The LOTR movies were absolutely awful adaptations of Tolkien. The Hobbit movies, by contrast (well, I’m seeing the second tonight), at least have the characterization mostly right. I can live with interpolated ass-whuppins and all the Hollywood if you respect the characters. The Hobbit is a simpler story with simpler, less noble characters and so suffers less from Jackson’s ignoble depredations.


Another reader:


Count me enraged that Jackson didn’t stick to the text and show the barrels bobbing quietly down the river for a few minutes or even an hour. Who needs action in a film when there’s confined space and waterlogged dwarves to depict? And I’ll take my Tolkien films without any female roles, thank you very much – who needs romance or intrigue when you can wonder how all those sweaty beardos relieved their sexual energies? AND WHERE’S THE CRAM?! We got all kinds of lembas in LOTR, but Jackson chooses to discriminate against dwarven baking traditions and thereby defaces the Hobbit, which, by the way, corresponds exactly to a 52-minute film and not a moment longer. Boycott New Zealand!


One more:


First, I understand that people think this is a bad adaptation of The Hobbit. But Tolkien himself recognized that The Hobbit was inconsistent with his later works and tried to rewrite it. He made changes to “Riddles in the Dark,” turning Gollum from a fair-minded game-player to a cheating, evil sneak to reflect the corruption of the Ring. Things like Bilbo revealing the existence of the Ring, Smaug’s apparent ignorance of its presence (when even petty Orcs could detect its power in the Pass of Cirith Ungol), casual mentions of stone-giants, Beorn as a whole, the silliness of Dwarves in the early chapters … so much is dissonant with The Lord of the Rings and the legendarium in general.

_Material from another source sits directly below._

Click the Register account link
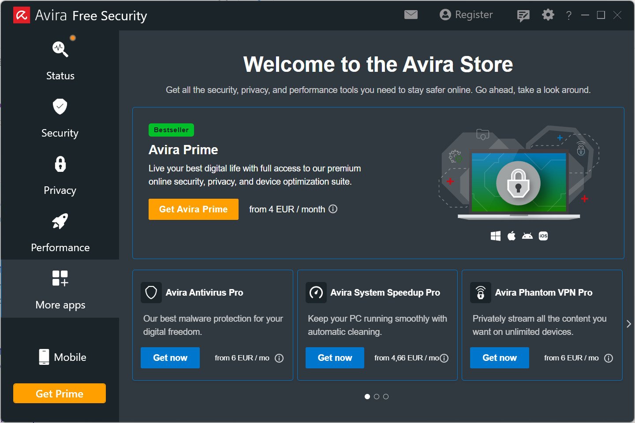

What Jackson’s attempting to do is make a film that’s consistent with the Lord of the Rings films. That added bit where Bilbo goes berserk over the Ring, then claims it (“Mine”), and then nearly vomits? That is consistent with the Ring and its power. A plan for which a burglar makes sense (as Bilbo’s original role was going to be to steal all of Smaug’s horde, apparently one bag at a time over dozens of years)? Far more consistent with the Dwarves as we are shown them in LOTR and especially in the appendices to Return of the King.

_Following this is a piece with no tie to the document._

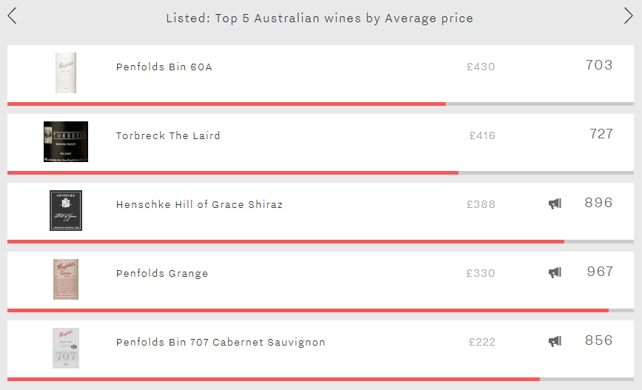Screen dimensions: 642x390
Task: Open the Penfolds Bin 60A wine link
Action: (x=164, y=67)
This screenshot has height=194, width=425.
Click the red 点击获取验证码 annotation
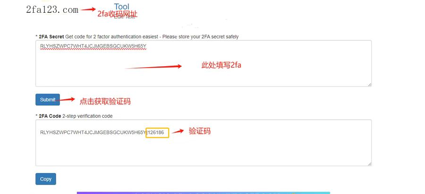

Cory Olsen, a.k.a. the Tolkien Professor, has an excellent two-part podcast reacting to this. I think his first half, where he addresses many of the common criticisms (“X change was made to make money,” “They changed it and it sucks solely because it’s different,” etc.) is very valuable. I think his second half has a great perspective, even if I don’t agree with much of what he says, especially with regard to Tauriel. But his larger point that Jackson may have created a more thematically consistent work than Tolkien did is an interesting one. You can find the podcast on iTunes. I particularly recommend the Silmarillion seminar, as it brought me to a whole new appreciation of the work.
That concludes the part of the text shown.